GPC is naturally present in all the body’s cells, and is therefore an orthomolecule (molecule orthodox to the body).2 But having clinical value proven to equal or exceed any other nutrient or drug, combined with its diverse functionalities and marked bioavailability, this small molecule
deserves the unique classification of ortho-nutraceutical.
GPC, sometimes also called choline alfoscerate (or alphoscerate) has been extensively researched via basic science and clinical study. It has unique benefits as a nutraceutical while offering excellent safety and tolerability consistent with its orthomolecular status.
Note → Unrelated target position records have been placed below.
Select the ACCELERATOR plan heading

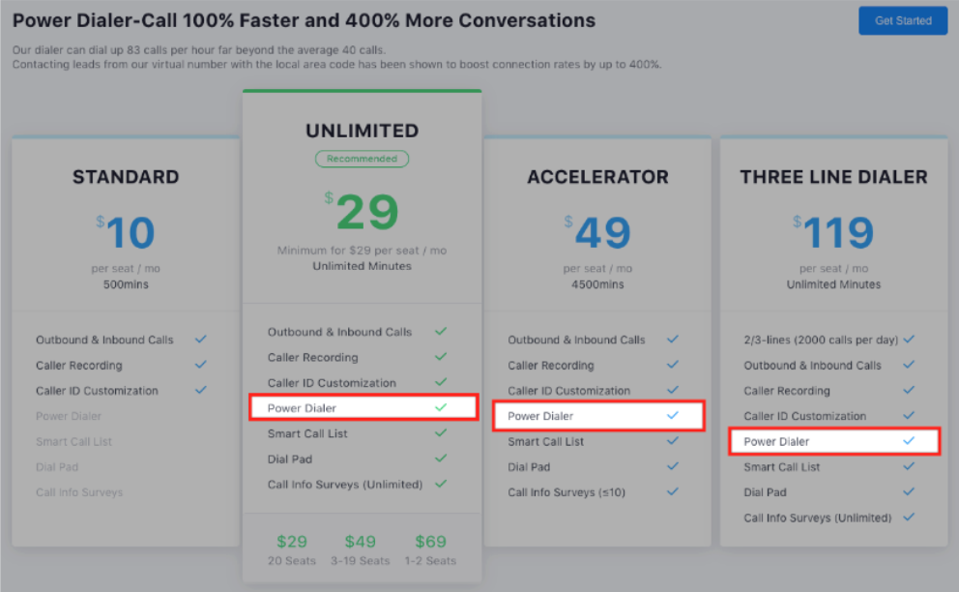pyautogui.click(x=597, y=177)

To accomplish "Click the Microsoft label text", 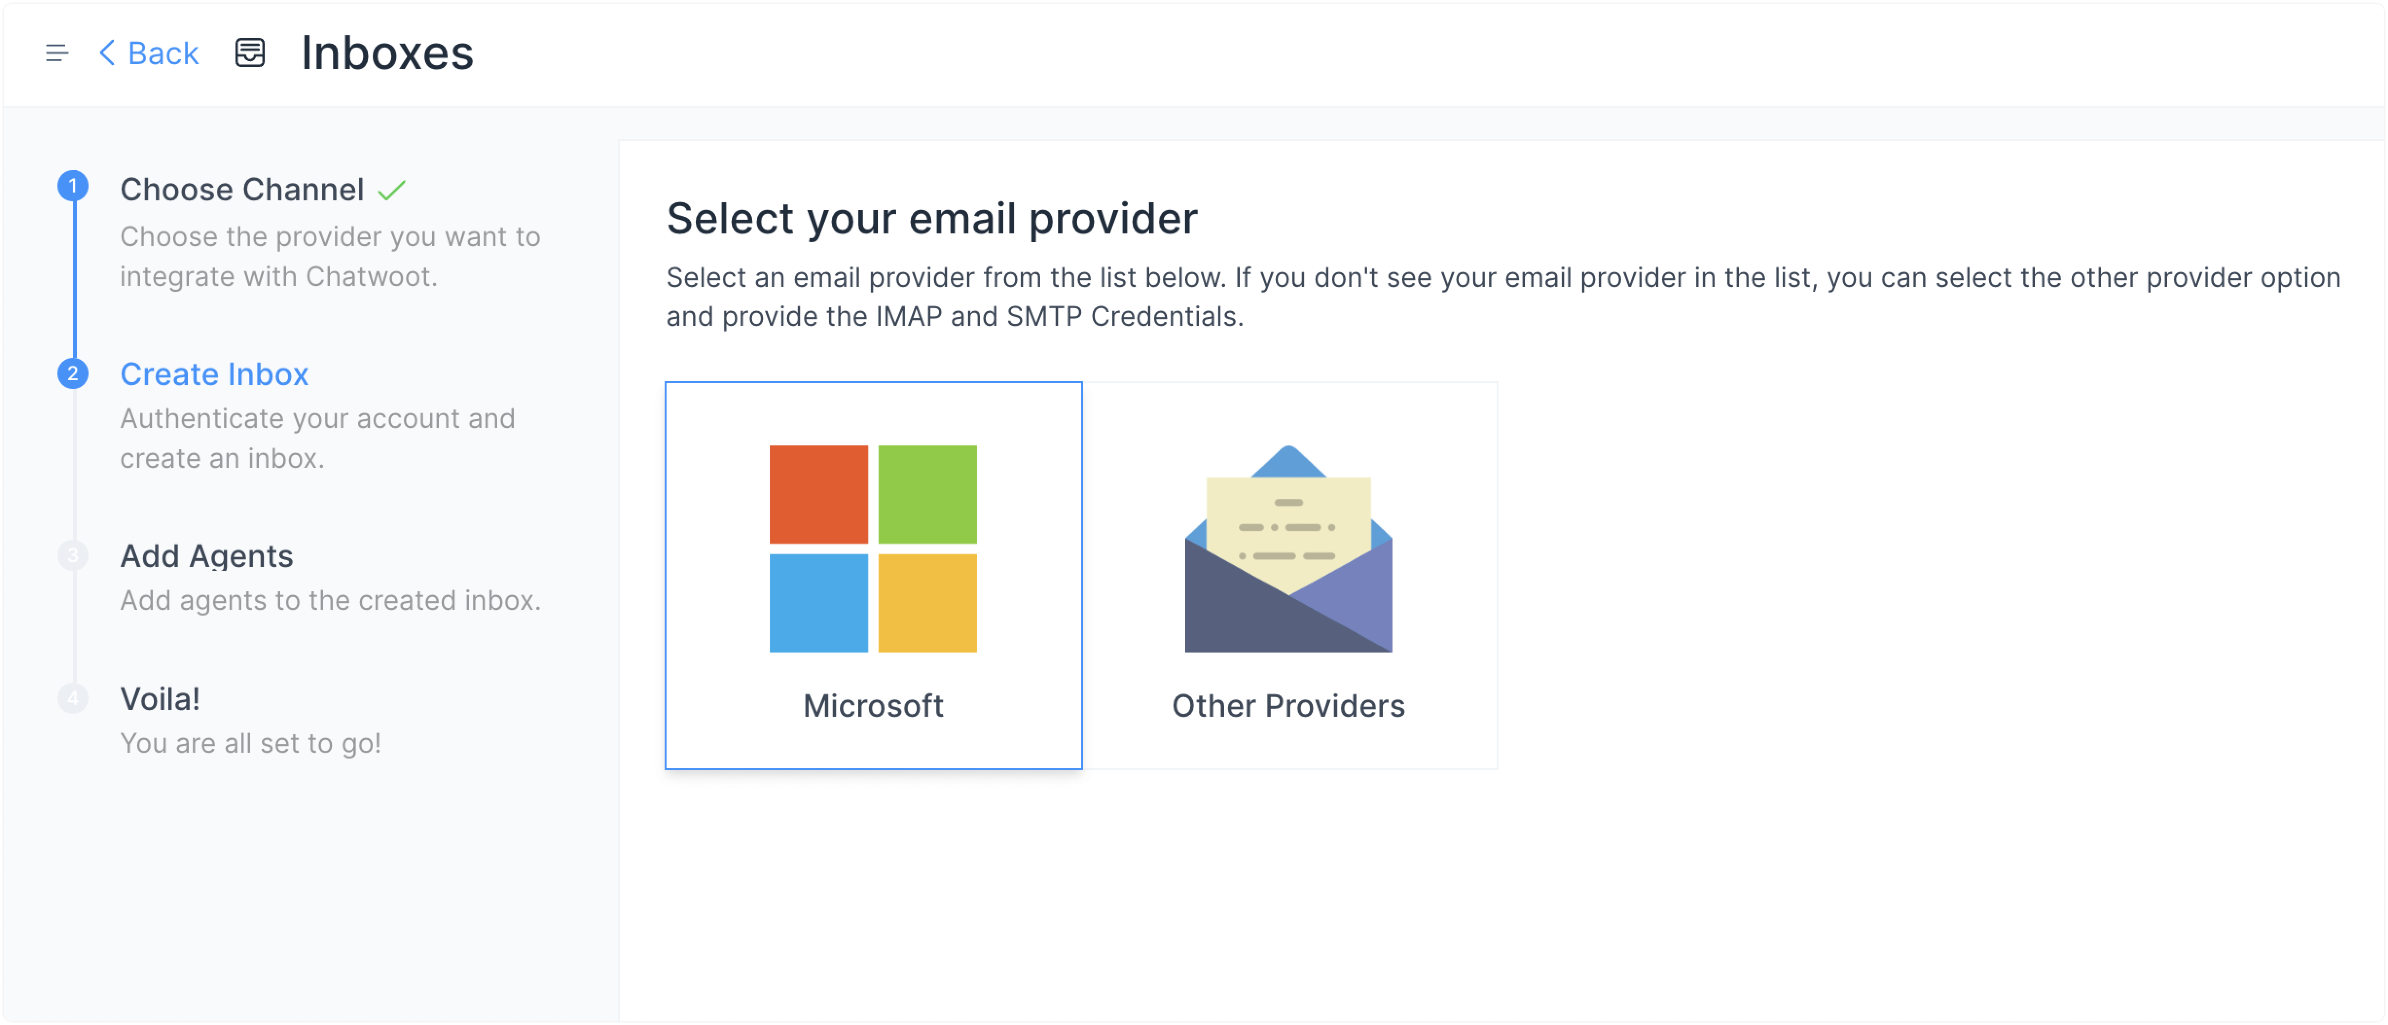I will 872,706.
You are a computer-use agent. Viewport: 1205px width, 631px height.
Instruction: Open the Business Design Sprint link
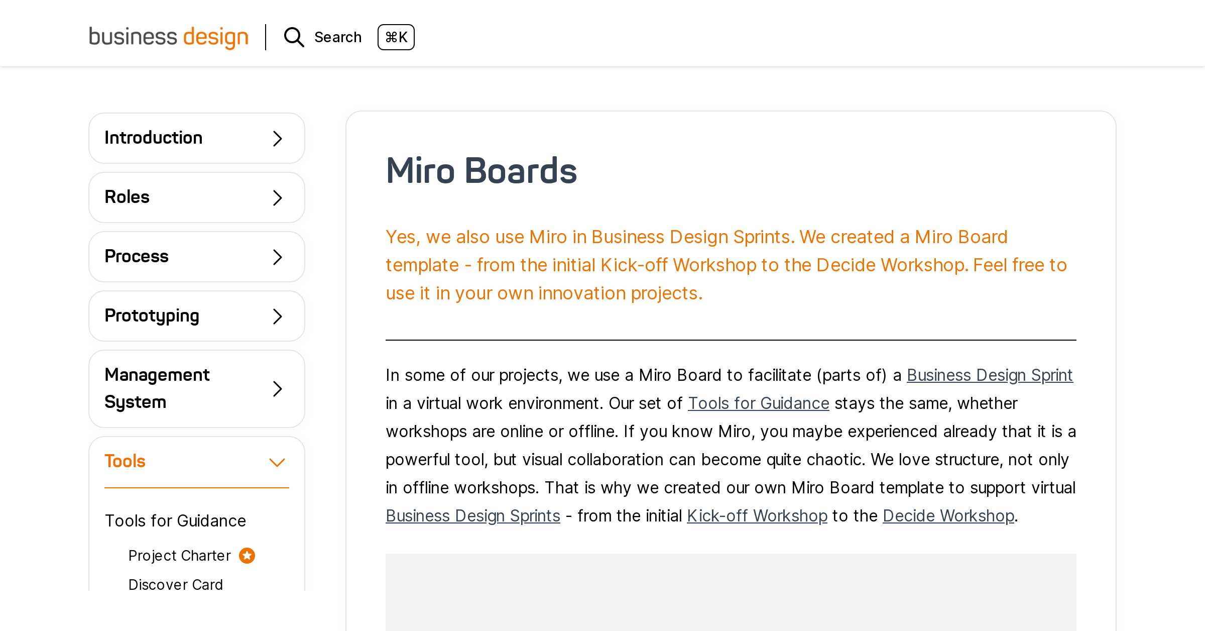pos(990,375)
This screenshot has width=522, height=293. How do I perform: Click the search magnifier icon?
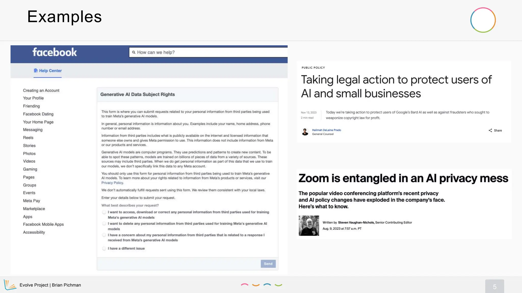click(x=134, y=52)
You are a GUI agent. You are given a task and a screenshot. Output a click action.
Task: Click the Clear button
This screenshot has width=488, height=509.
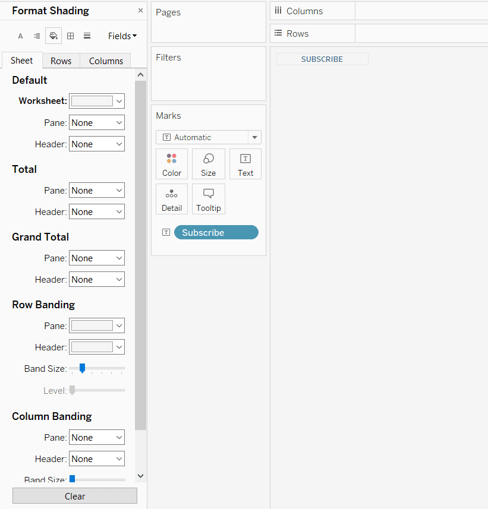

At least twenty-three (23) clinical trials have been done with GPC. All of them had positive outcomes: GPC benefits attention, mental focus, recall, and other higher mental functions (cognition), including in young healthy subjects.3,4 GPC offers marked benefit for individuals with memory decline, whether linked to poor brain circulation or of the Alzheimer’s type, as recently reviewed.5 It has proven uniquely valuable for brain recovery following stroke or other circulatory injury.6-8 Last but not least, GPC seemingly revitalizes master hormone functions in the elderly.9
GPC Has Impressive Benefits for the Healthy Young
Various nutraceuticals and pharmaceuticals have shown modest capacity to improve cognitive function at middle age. But agents that improve mental performance in the healthy young are practically unknown. But wellcontrolled trials proved GPC could benefit this population.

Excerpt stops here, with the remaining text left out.